"OVER THE TOP" les opérateurs !!! A qui la première place ?
« I’m in the basement, you’re in the sky » (« Je suis au sous-sol, tu es dans le ciel »), chantait le groupe Placebo.
C’est le refrain qu’entonnent aujourd’hui les opérateurs télécoms européens.
Sous la houlette de Neelie Kroes le site, la commissaire européenne au numérique, ils commencent à réfléchir à la manière de contrer l’offensive des nouveaux conquistadors baptisés les OTT (pour « over the top », au sommet).
Sous cet acronyme se cachent Google, Amazon, Skype, Netflix, Apple ou Facebook.
Ces plateformes utilisent les réseaux Internet pour transporter leurs propres contenus jusqu’au consommateur final. Mais aujourd’hui, leur poids dans les réseaux mondiaux est devenu gigantesque. Selon le dernier rapport « Global Internet Phenomena Report », Netflix accapare 30% des flux descendants aux Etats-Unis en heure de pointe. YouTube en consomme 11%, iTunes 3,25% et Facebook encore seulement 2%.
A eux quatre, ils pèsent déjà 45% du trafic Internet américain !
Ces plateformes veulent désormais se greffer au-dessus des réseaux existants pour contrôler eux-mêmes leur trafic. Mais ils ne veulent pas pour autant être soumis aux mêmes règles, ni aux mêmes contraintes. En clair, ils ne veulent pas être interconnectés aux autres opérateurs et ne veulent pas s’embêter à collecter du trafic. Et par-dessus tout, ils ne veulent pas être régulés par la "Federal Communications Commission aux Etats-Unis", par les directives européennes du « paquet télécom » ou par les régulateurs locaux comme l’Arcep en France et l’Ofcom en Grande-Bretagne. Le beurre et l’argent du beurre.
Schématiquement, ces plateformes qui revendiquent haut et fort le maintien de la « Net neutralité », agissent en fait à l’inverse. Ils cherchent à garantir la qualité de service pour leur propre trafic, sans se soucier des données des autres sites.
Pour ce faire, il leur suffit d’acheter de la capacité Internet aux véritables opérateurs et de gérer sa disponibilité et sa qualité grâce à des équipements (routeurs, serveurs de cache) disposés partout sur la planète, comme ceux de Cisco ou d’Akamaï.

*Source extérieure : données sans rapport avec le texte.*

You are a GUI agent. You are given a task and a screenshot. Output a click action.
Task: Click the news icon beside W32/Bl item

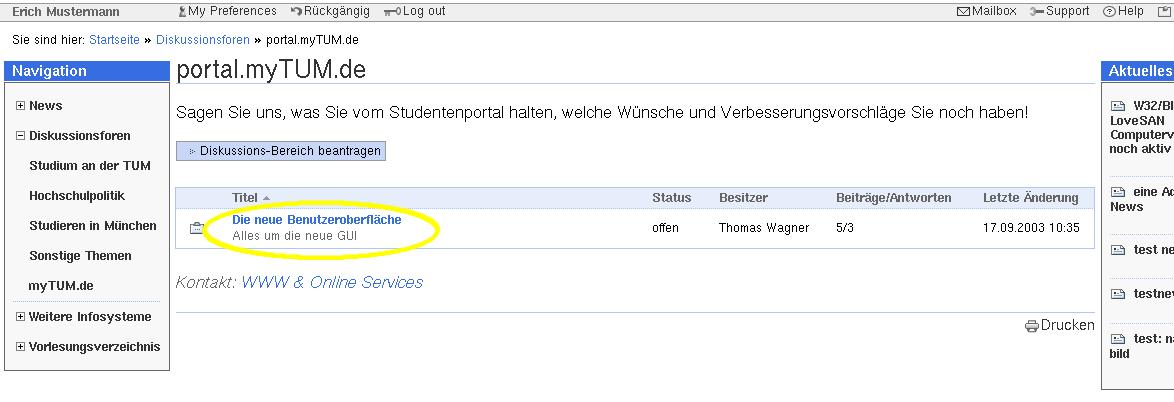(1118, 106)
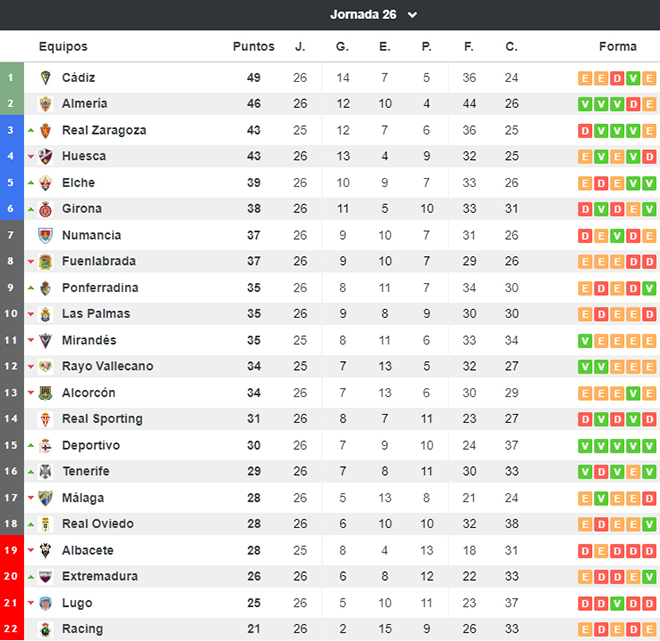Viewport: 660px width, 641px height.
Task: Click the Cádiz team crest icon
Action: pyautogui.click(x=45, y=78)
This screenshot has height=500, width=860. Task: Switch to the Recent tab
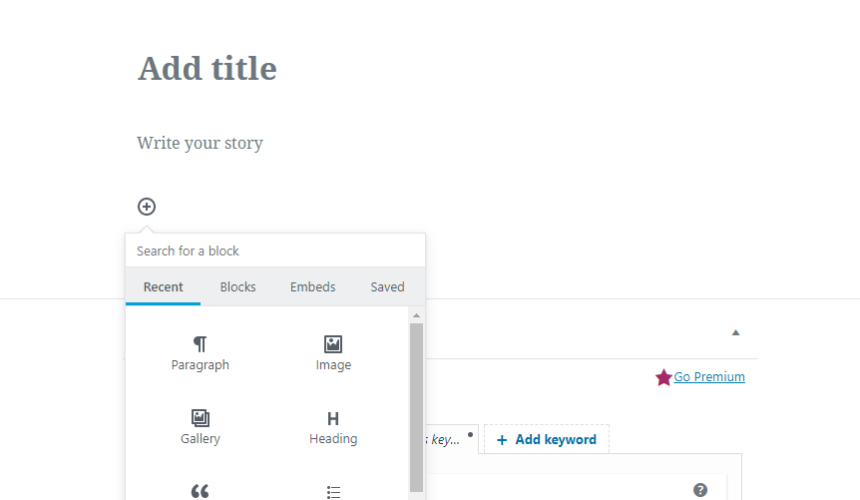point(163,287)
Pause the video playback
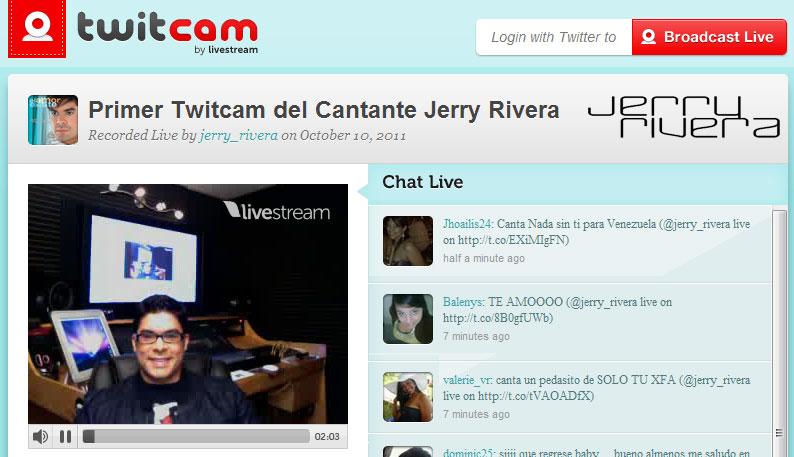Viewport: 794px width, 457px height. click(65, 436)
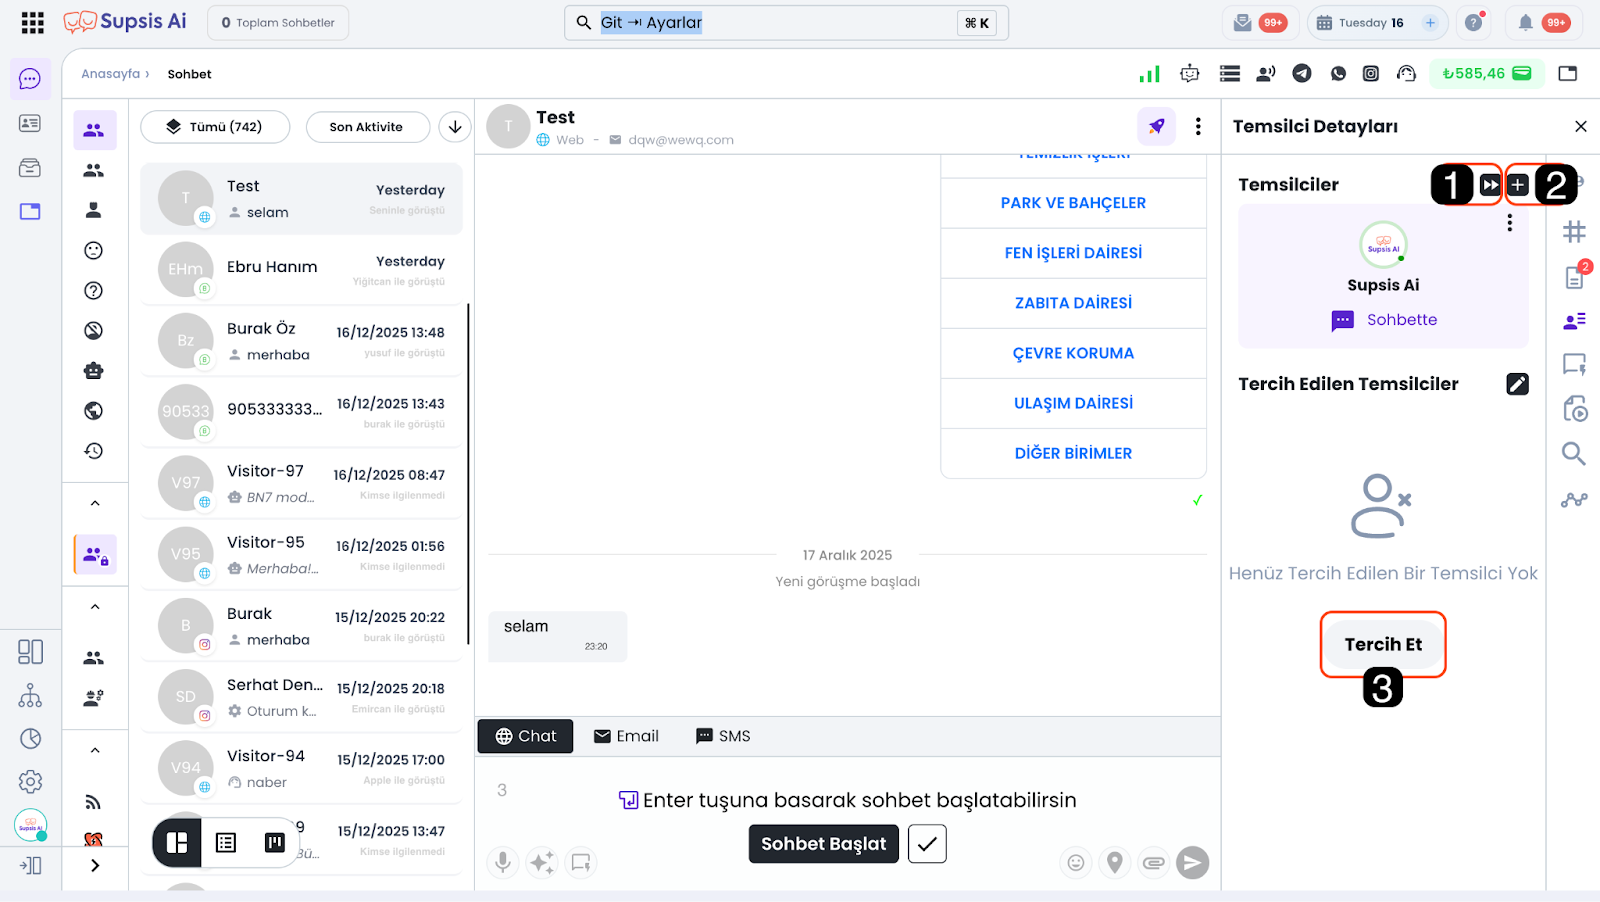Open the three-dot menu in chat header
The image size is (1600, 902).
click(x=1198, y=126)
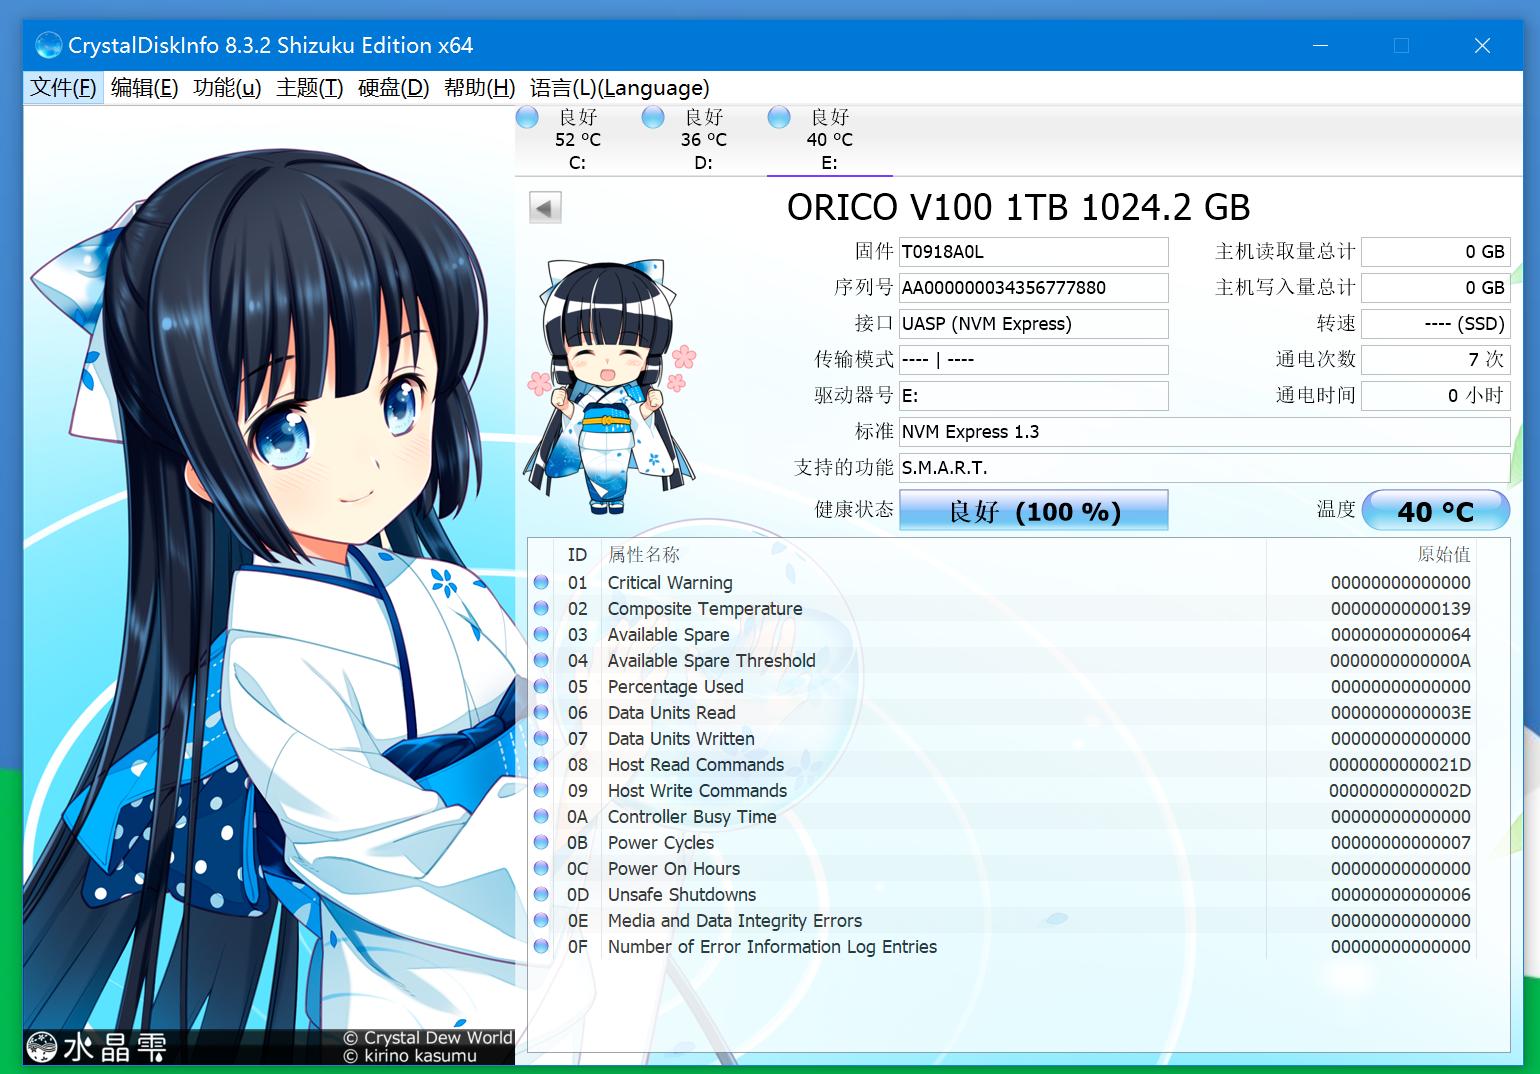Click the status dot beside Composite Temperature
The image size is (1540, 1074).
pos(541,608)

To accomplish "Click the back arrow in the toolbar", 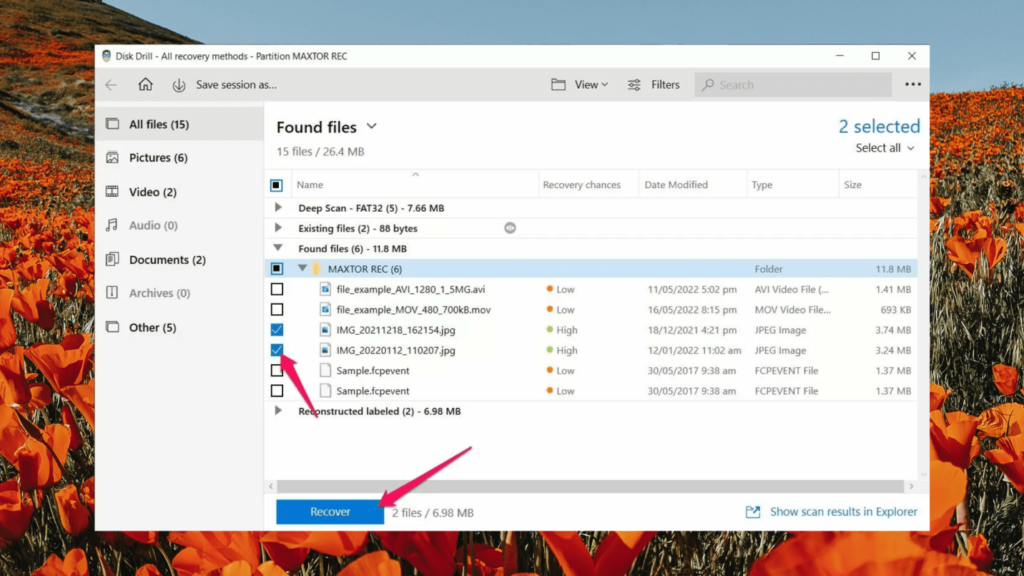I will click(x=112, y=84).
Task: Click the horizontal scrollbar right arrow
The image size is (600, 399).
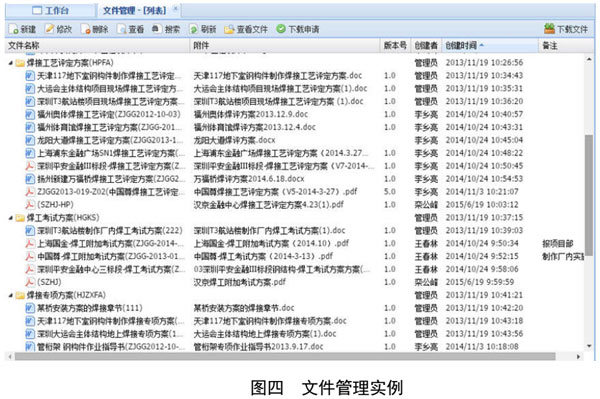Action: [x=578, y=357]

Les plateformes OTT et les opérateurs se livrent actuellement à une véritable guerre de position. Les premières descendent dans la chaîne pour capter une partie de la valeur des opérateurs télécoms dans la gestion du trafic Internet. Les seconds veulent monter pour créer des plateformes concurrentes de celles des OTT.
Malheureusement, on devine déjà l’issue de la bataille. Il n’est pas très compliqué d’acquérir des compétences télécoms : les ingénieurs, la bande passante et les équipements de réseau sont légion sur le marché. Il suffit d’y mettre le prix. En revanche, il est très difficile d’être créatif et d’inventer le YouTube ou le Facebook du futur. Jamais les opérateurs télécoms n’ont réussi à imposer leur portail sur les écrans des PC de leurs clients ADSL. La page d’accueil est souvent Google, rarement Orange ou SFR. Ils n’ont malheureusement pas le génie du logiciel pour développer de belles interfaces.
Les opérateurs risquent de se retrouver les soutiens de l’Internet du futur. Les OTT se réservent le ciel.